### What you need to do
Produce word for word the lines of the data below running from the one that has "This screenshot has width=1174, height=1036." to the one that has "The height and width of the screenshot is (707, 1064).", inclusive, and no others.

(Saved data entries)
§

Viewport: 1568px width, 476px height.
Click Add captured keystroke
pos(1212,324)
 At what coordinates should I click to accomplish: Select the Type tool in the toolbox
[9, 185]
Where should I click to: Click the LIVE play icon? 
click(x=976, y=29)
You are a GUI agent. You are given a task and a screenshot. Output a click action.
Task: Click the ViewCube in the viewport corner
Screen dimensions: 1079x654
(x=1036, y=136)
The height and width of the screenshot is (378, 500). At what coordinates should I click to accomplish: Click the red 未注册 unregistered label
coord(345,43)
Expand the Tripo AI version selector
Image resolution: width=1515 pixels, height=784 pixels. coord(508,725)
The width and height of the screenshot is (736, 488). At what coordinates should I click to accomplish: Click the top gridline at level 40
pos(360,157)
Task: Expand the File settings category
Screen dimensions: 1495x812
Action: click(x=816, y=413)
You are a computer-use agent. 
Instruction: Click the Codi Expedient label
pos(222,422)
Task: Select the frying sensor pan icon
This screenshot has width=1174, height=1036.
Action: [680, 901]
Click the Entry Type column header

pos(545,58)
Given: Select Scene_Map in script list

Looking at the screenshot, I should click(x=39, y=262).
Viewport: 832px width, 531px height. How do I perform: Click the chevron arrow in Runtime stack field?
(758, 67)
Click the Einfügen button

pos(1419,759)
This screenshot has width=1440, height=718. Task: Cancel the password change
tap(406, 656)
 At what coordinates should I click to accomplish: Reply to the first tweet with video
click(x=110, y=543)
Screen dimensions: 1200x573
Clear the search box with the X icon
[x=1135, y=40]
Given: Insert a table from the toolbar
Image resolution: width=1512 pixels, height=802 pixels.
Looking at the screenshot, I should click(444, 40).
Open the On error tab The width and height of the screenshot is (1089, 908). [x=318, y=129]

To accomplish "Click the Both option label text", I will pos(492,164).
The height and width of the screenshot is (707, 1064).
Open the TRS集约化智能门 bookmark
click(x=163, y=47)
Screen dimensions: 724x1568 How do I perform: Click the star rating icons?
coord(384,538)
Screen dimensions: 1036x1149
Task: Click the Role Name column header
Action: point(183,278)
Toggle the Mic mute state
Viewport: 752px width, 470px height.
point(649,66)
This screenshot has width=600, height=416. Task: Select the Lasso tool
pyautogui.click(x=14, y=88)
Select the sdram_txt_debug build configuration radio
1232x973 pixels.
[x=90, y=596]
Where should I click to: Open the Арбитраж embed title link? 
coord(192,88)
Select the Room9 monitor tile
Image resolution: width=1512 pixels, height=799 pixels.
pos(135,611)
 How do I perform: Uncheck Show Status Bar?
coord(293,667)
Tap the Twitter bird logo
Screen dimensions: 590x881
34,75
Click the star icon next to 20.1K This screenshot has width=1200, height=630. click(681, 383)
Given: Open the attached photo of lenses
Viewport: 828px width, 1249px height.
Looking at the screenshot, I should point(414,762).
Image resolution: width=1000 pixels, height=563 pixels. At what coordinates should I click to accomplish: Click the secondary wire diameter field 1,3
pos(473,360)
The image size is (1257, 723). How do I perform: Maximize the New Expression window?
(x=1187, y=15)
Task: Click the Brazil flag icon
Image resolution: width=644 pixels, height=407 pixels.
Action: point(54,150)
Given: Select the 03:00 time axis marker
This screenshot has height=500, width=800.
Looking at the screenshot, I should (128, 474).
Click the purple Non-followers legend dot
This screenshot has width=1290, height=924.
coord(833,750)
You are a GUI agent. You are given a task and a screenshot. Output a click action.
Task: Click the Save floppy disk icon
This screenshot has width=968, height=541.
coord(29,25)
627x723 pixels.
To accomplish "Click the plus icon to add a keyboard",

§

### Written solution
This screenshot has width=1174, height=1036.
Action: [680, 901]
Click the Entry Type column header

pos(545,58)
Given: Select Scene_Map in script list

Looking at the screenshot, I should click(x=39, y=262).
Viewport: 832px width, 531px height. How do I perform: Click the chevron arrow in Runtime stack field?
(758, 67)
Click the Einfügen button

pos(1419,759)
This screenshot has width=1440, height=718. Task: Cancel the password change
tap(406, 656)
 At what coordinates should I click to accomplish: Reply to the first tweet with video
click(x=110, y=543)
Screen dimensions: 1200x573
Clear the search box with the X icon
[x=1135, y=40]
Given: Insert a table from the toolbar
Image resolution: width=1512 pixels, height=802 pixels.
Looking at the screenshot, I should click(444, 40).
Open the On error tab The width and height of the screenshot is (1089, 908). [x=318, y=129]

To accomplish "Click the Both option label text", I will pos(492,164).
The height and width of the screenshot is (707, 1064).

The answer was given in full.